All of us who were significantly involved in the effort to defeat Proposition 8 have reflected a great deal upon the lessons learned in that campaign. Now, thanks to an in-depth analysis by Dave Fleischer, who has more experience fighting anti-LGBT ballot measures than anyone in the country, the LGBT community has some invaluable insight into what it will take in California if we hope to repeal Proposition 8 at the ballot box, and how communities fighting or anticipating anti-LGBT ballot measures across the nation must prepare.

Two points in the report were most surprising to me:
(1) The election wasn’t really as close as the numbers suggest.
(2) An astounding number of people who were on our side early in the campaign — and from a demographic perspective presumed to be among our strongest supporters — switched their position later in the campaign.

The data establish that the election wasn’t as close as we thought because of “wrong-way voting.” Large numbers of people who opposed “gay marriage” mistakenly voted no.
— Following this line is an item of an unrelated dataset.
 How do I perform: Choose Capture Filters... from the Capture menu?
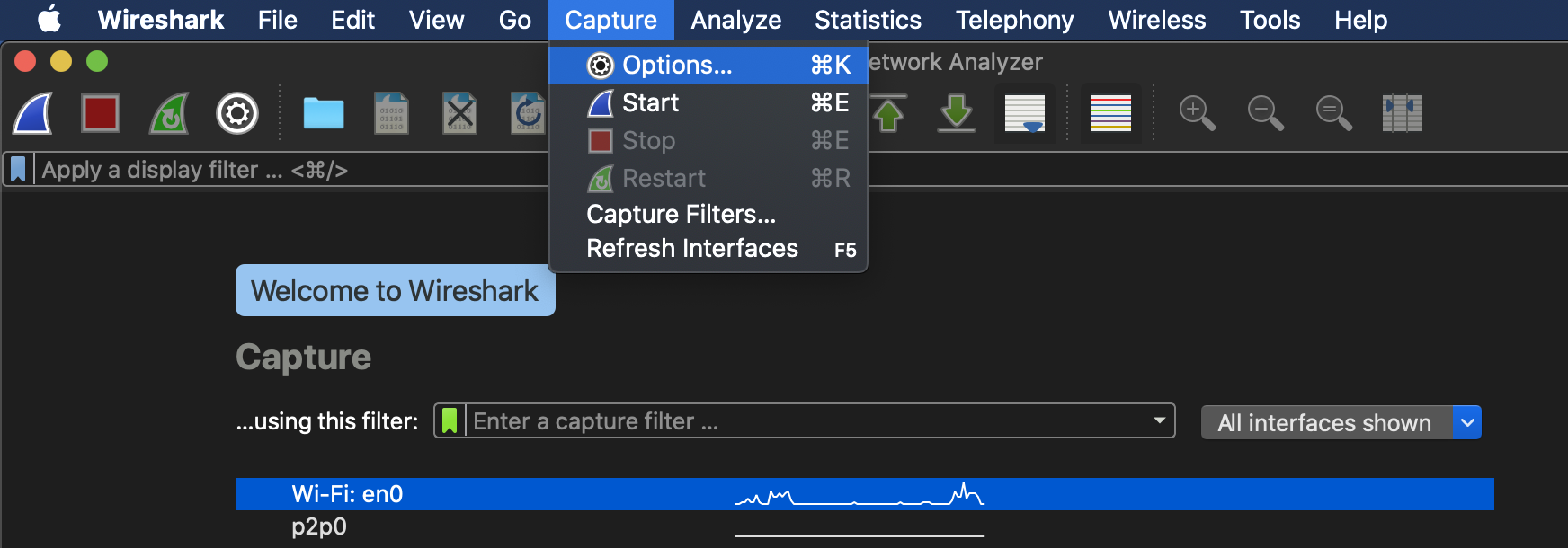pyautogui.click(x=681, y=215)
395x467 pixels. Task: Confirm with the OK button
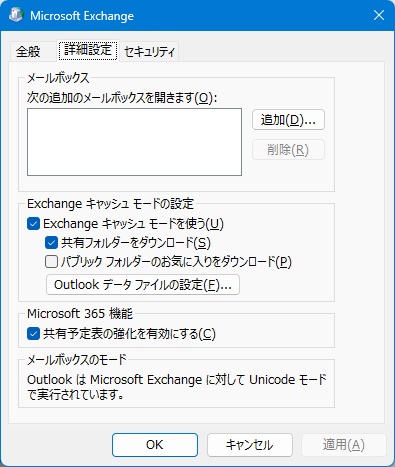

Far fewer people on our side inadvertently opposed the freedom to marry with a yes vote. If we correct for voter intent, our side actually lost the election by eight points rather than four. This means we have a much greater gap to bridge before it will be strategically sound to muster a repeal effort. Remember, in a measure to repeal Prop. 8, there will be no confusion about how to vote. A yes vote will mean yes to marriage for same-sex couples and a no vote will mean no.

As LGBT activists and our allies prepared for the fight over marriage that would become Prop. 8, those involved in the campaign knew victory would be an uphill battle. No such measure anywhere in the nation had ever been defeated, and in California, just eight years before, a statutory measure with identical language (Prop. 22) was passed by a margin of 23 points.